This provides a very simple overview of Zuul. It is recommended to read the following sections for more details.

Install Zuul

You can get zuul from pypi via:

pip install zuul

Zuul Components

Zuul provides the following components:

  • zuul-scheduler: The main Zuul process. Handles receiving events, executing jobs, collecting results and posting reports. Coordinates the work of the other components.
  • zuul-merger: Scale-out component that performs git merge operations. Zuul performs a large number of git operations in the course of its work. Adding merger processes can help speed Zuul's processing. This component is optional (zero or more of these can be run).
  • zuul-executor: Scale-out component for executing jobs. At least one of these is required. Depending on system configuration, you can expect a single executor to handle up to about 100 simultaneous jobs. Can handle the functions of a merger if dedicated mergers are not provided. One or more of these must be run.
  • zuul-web: A web server that currently provides websocket access to live-streaming of logs.
  • gearman: optional builtin gearman daemon provided by zuul-scheduler

External components:

  • gearman: A gearman daemon if the built-in daemon is not used.
  • zookeeper: A zookeeper cluster (or single host) for communicating with Nodepool.
  • nodepool: Provides nodes for Zuul to use when executing jobs.

Zuul Setup

At minimum you need to provide zuul.conf and main.yaml placed in /etc/zuul/. The following example uses the builtin gearman service in Zuul, and a connection to Gerrit.

zuul.conf:

[scheduler]
tenant_config=/etc/zuul/main.yaml

[gearman_server]
start=true

[gearman]
server=127.0.0.1

[connection gerrit]
driver=gerrit
server=git.example.com
port=29418
baseurl=https://git.example.com/gerrit/
user=zuul
sshkey=/home/zuul/.ssh/id_rsa

See components and connections for more details.
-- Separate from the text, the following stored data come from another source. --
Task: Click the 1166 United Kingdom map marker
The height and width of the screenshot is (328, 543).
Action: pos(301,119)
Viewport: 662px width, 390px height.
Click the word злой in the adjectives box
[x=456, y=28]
The following tells Zuul to read its configuration from and operate on the example-project project:

main.yaml:

- tenant:
    name: example-tenant
    source:
      gerrit:
        untrusted-projects:
          - example-project

Starting Zuul

You can run any zuul process with the -d option to make it not daemonize. It's a good idea at first to confirm there's no issues with your configuration.

To start, simply run:

zuul-scheduler

Once run you should have two zuul-scheduler processes (if using the built-in gearman server, or one process otherwise).

Before Zuul can run any jobs, it needs to load its configuration, most of which is in the git repositories that Zuul operates on. Start an executor to allow zuul to do that:

zuul-executor

Zuul should now be able to read its configuration from the configured repo and process any jobs defined therein.

Troubleshooting

You can use telnet to connect to gearman to check which Zuul components are online:

telnet <gearman_ip> 4730

Useful commands are workers and status which you can run by just typing those commands once connected to gearman.